El vínculo entre moda y emoción toma protagonismo en la nueva campaña de Gucci, una exploración visual sobre cómo un bolso puede convertirse en objeto de deseo absoluto. Bajo el concepto Beauty and the Bag, la firma italiana presenta una narrativa donde los accesorios no solo complementan, sino que definen la identidad.


Las protagonistas de esta historia son Kate Moss y Emily Ratajkowski, quienes encarnan dos universos distintos a través de los modelos Borsetto y Giglio. Fotografiada por el icónico dúo Mert and Marcus, la campaña se construye a partir de retratos que capturan la conexión íntima entre cada mujer y su bolso.
El Borsetto, reinterpretado en materiales como GG Canvas, suede y cuero negro, refleja una estética versátil y sofisticada. Por su parte, el Giglio se presenta en tonos clásicos y texturas que evocan la herencia de la casa, consolidándose como una pieza esencial en el guardarropa contemporáneo.
La narrativa se expande en movimiento bajo la dirección de Bardia Zeinali, donde los bolsos adquieren una presencia casi onírica.
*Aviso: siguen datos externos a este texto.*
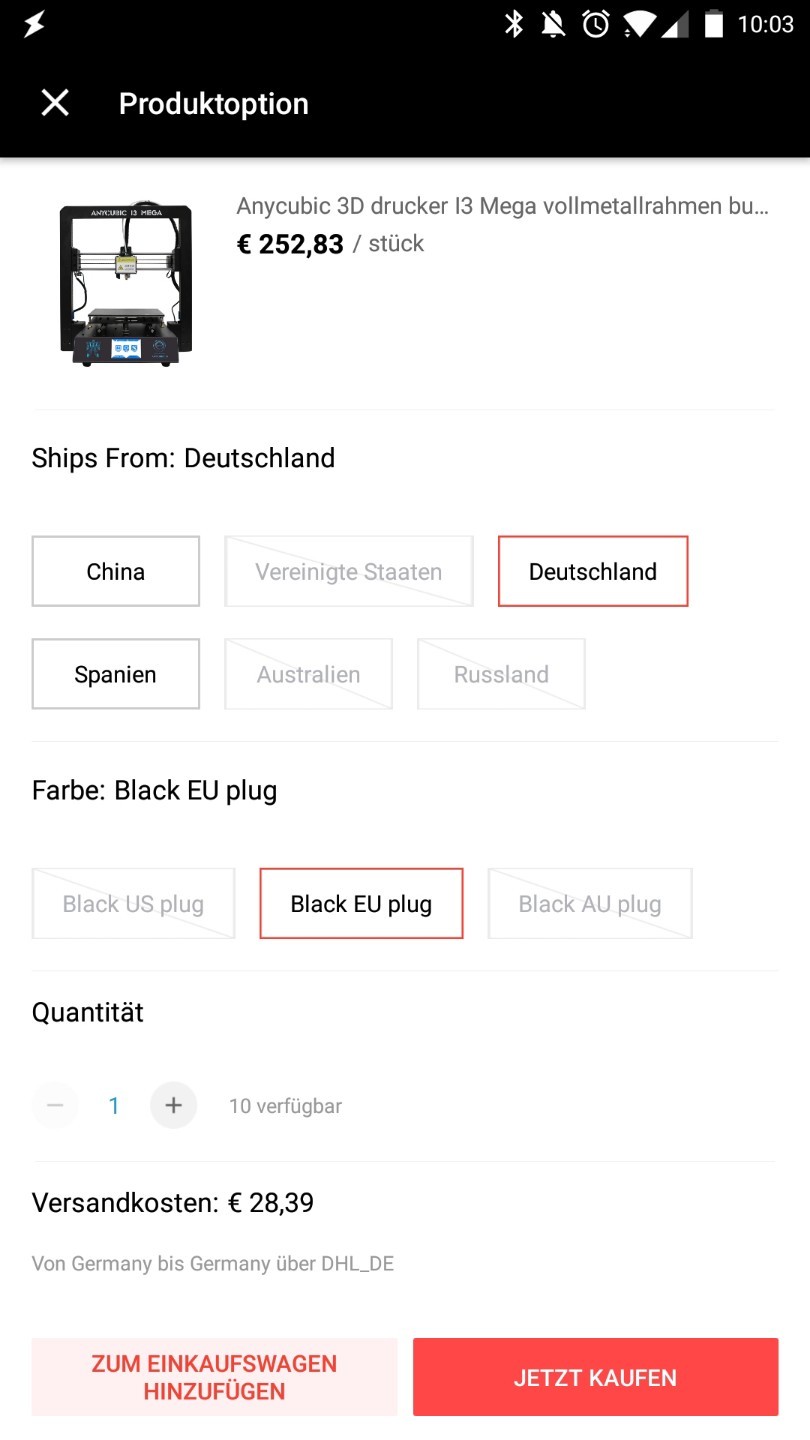Open the Anycubic 3D printer thumbnail

(x=126, y=285)
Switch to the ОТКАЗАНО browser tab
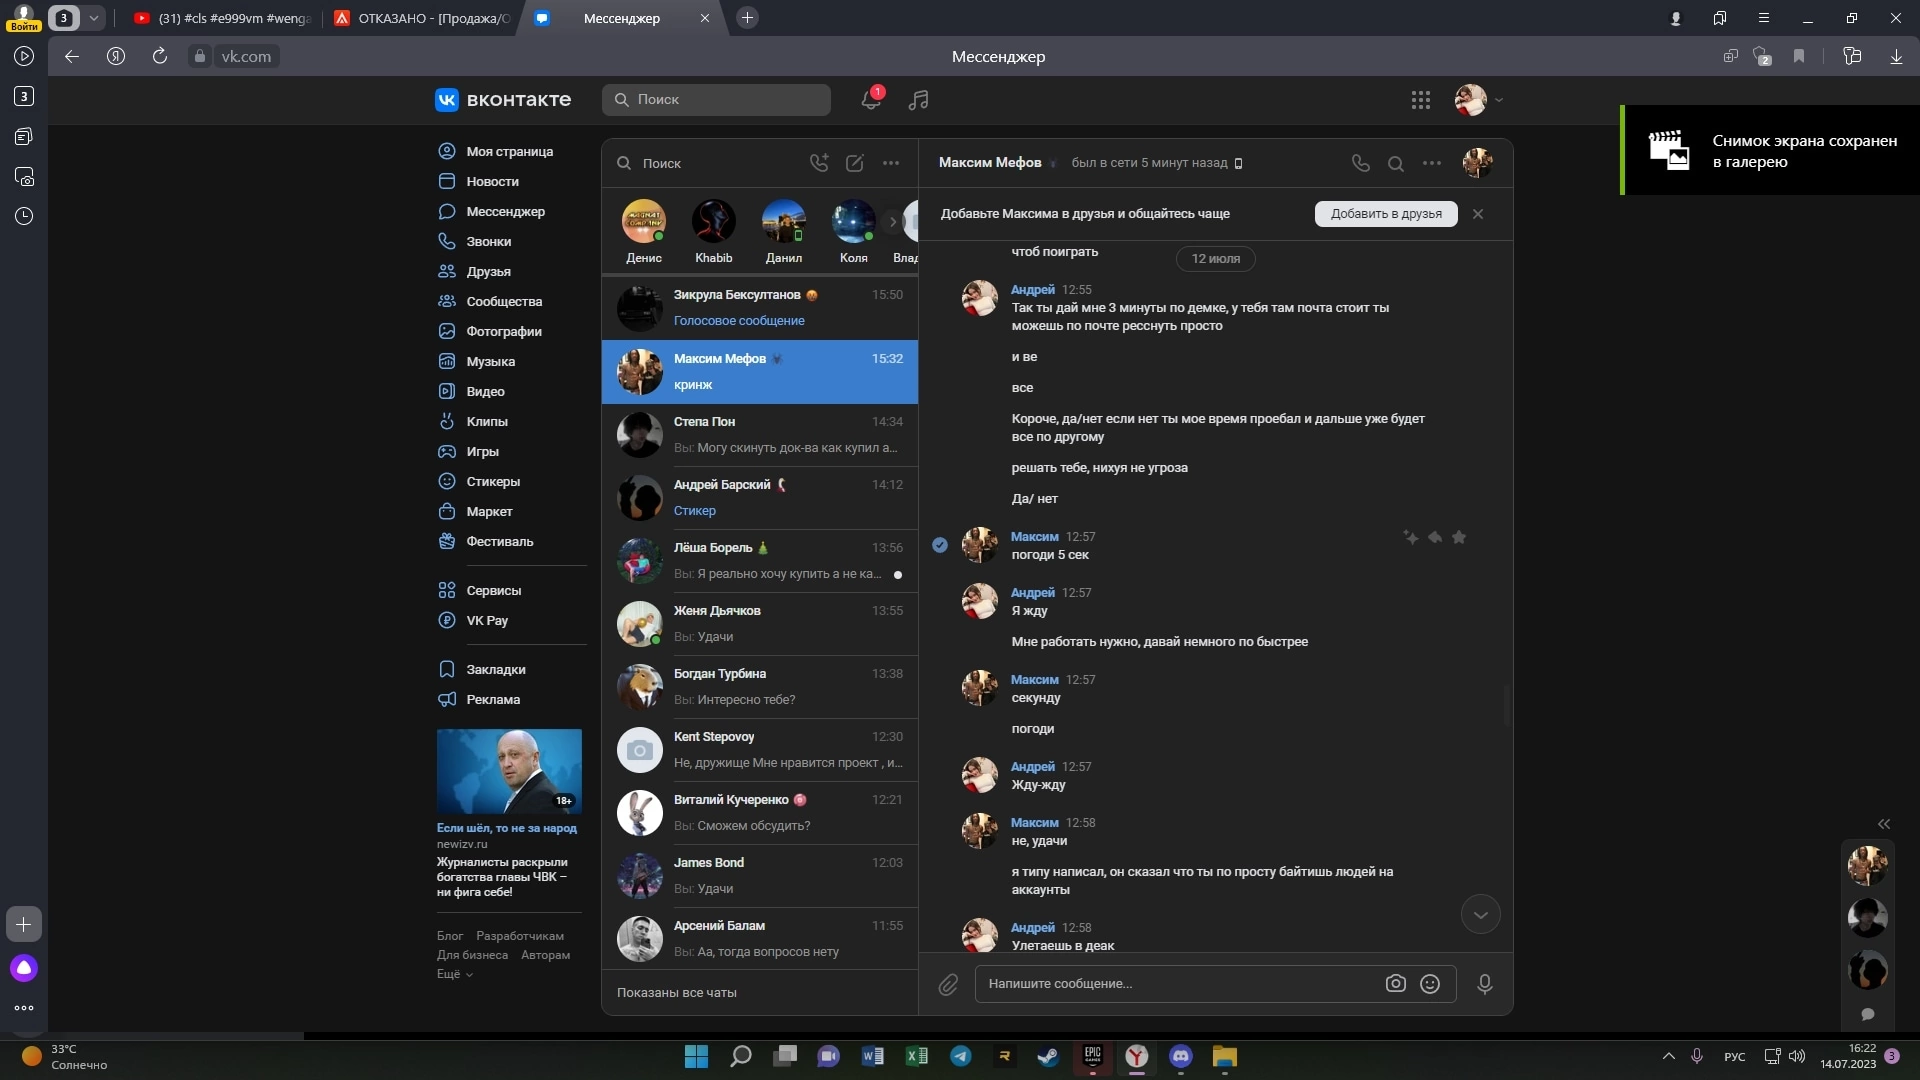Screen dimensions: 1920x1080 (422, 18)
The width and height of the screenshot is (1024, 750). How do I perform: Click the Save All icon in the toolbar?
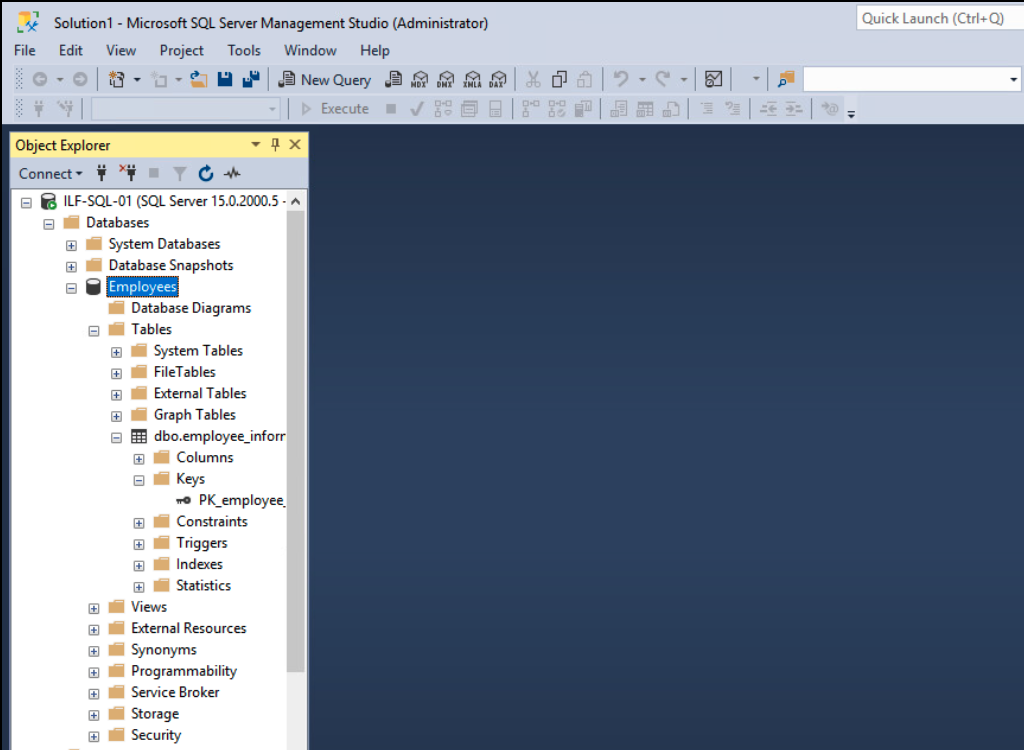pos(251,80)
En un juego visual envolvente, estos accesorios se multiplican y rodean a las protagonistas, enfatizando su papel central dentro del universo Gucci.

Bajo la dirección creativa de Demna, la campaña reafirma el enfoque de la casa hacia una nueva definición del lujo: emocional, instintiva y profundamente personal. Más allá de su función, los bolsos se transforman en extensiones del estilo y la personalidad.
Fundada en 1921 en Florencia, Gucci continúa evolucionando como una de las firmas más influyentes del mundo, celebrando la artesanía italiana mientras redefine el lenguaje de la moda contemporánea.